Excerpt to read:
*** Block opens ***

Had consultation been proposed by the Prophet in the desired dimensions, the politically-motivated would not have been the only audience to hear its stipulations. On the contrary, different people would have heard them. These stipulations would have been reflected naturally among the common people who had known the Prophet; just as the Prophetic traditions recorded by the Companions themselves did, in fact, with respect to the superiority of Imam `Ali and his Guardianship (wisayitihi).

How, then; can political impulses have failed to prevent hundreds of hadiths by the Prophet concerning Imam `Ali, his Guardianship and religious authority24 from reaching us through the Companions, even though they conflicted with the dominant current at the time; whereas nothing has come down to us that conveys the least information about the notion of consultation.25

Indeed, those who typified the dominant current frequently disagreed in their political stances. It was in the interest of one or the other faction to use consultation as a slogan against the other. Still, we do not know of any of these factions having employed this slogan as a judgement actually taken from the Prophet. For example, one might observe Talhah's rejection of Abu Bakr's designation of `Umar, over which he was indignant.26 Despite this, he never contemplated playing consultation as a card against this designation, or to condemn Abu Bakr's stance by claiming that he contradicted what the Prophet had said about consultation and selection.

Second Issue

The second point is this. If the Prophet had decided to make the first generation -- one that included both the Muhujirun and the Ansar from among his Companions - overseers of the Islamic Mission after he was gone, responsible for continuing the drive for change, this would have obliged him, as the leader, to enlist their broad intellectual and apostolic commitment in such a way as to maintain certain theoretical depth; in the light of which they could consciously seek practical application.

In this way, from the Divine Message itself would issue solutions to the constant problems faced by the Islamic Mission; especially as the Prophet, auguring the fall of Khusraw and Caesar,27 knew that the Islamic Call would soon see a grand victory. He knew that the Islamic Ummah would shortly include new peoples in its ranks and extend over great distances. It would soon be its responsibility to inculcate these peoples in Islam, to fortify itself against the dangers represented by this expansion, and to apply the provisions of the Law to the inhabitants of the lands conquered.

This was in spite of the fact that, of all generations, the first that inherited the Call was the most inculpable, the most prepared to sacrifice. But it was one that showed no indication of any special preparation to assume the custodianship of the Mission, let alone a deep or wide-ranging instruction in its notions. The records that warrant this rejection of this are too many to be included here.

Indeed, in this connection one might observe that, all .told, what the Companions have managed to transmit in stipulations from the Prophet in the area of legislation does not exceed a few hundred hadiths.28 At the same time, the Companions numbered close to twelve thousand, as reckoned by the history books.29 The Prophet used to live among thousands of them in a single city, with a single place of worship, morning and night. Therefore, would there not have been in these records some indication of a special preparation?

*** Block closes ***

Records from a collection:
*** Block opens ***

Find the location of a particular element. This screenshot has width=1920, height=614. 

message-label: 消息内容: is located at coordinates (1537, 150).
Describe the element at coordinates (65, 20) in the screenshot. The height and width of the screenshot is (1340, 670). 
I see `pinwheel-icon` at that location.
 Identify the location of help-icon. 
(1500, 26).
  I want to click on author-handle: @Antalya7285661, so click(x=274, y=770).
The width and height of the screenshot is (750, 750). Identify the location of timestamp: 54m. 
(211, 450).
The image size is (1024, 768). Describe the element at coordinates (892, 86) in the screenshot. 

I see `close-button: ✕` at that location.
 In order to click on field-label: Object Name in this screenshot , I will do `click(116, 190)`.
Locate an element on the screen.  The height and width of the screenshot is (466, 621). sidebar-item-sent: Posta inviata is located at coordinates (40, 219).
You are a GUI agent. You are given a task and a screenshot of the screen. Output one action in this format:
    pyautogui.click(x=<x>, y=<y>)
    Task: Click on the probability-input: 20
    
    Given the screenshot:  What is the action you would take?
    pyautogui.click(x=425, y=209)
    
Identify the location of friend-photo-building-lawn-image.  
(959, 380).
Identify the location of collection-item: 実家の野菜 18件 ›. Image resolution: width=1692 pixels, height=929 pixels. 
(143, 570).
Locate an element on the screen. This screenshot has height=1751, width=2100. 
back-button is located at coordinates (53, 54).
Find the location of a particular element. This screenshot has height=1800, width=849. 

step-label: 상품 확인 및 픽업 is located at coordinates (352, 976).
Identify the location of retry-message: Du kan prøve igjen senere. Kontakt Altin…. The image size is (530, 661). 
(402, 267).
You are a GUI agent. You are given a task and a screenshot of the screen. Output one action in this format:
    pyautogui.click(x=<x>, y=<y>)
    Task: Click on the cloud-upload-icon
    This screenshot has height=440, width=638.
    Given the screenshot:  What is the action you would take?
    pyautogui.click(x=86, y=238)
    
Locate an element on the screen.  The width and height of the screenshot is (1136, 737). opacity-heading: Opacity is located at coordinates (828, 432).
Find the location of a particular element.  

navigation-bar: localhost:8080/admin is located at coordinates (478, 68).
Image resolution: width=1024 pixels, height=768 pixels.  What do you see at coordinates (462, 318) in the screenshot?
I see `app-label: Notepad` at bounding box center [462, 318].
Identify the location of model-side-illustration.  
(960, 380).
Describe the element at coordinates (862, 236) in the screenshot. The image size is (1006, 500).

*** Block closes ***

What you need to do:
a: In the passage on consultation, list every person named by a personal name in the paragraph that begins "Indeed, those who typified the dominant current."
b: Duplicate the passage on consultation word for word from "This was in" to "be included here.".
None of this material is needed for what comes next.

Task results:
a: Talhah, Abu Bakr, `Umar

b:
This was in spite of the fact that, of all generations, the first that inherited the Call was the most inculpable, the most prepared to sacrifice. But it was one that showed no indication of any special preparation to assume the custodianship of the Mission, let alone a deep or wide-ranging instruction in its notions. The records that warrant this rejection of this are too many to be included here.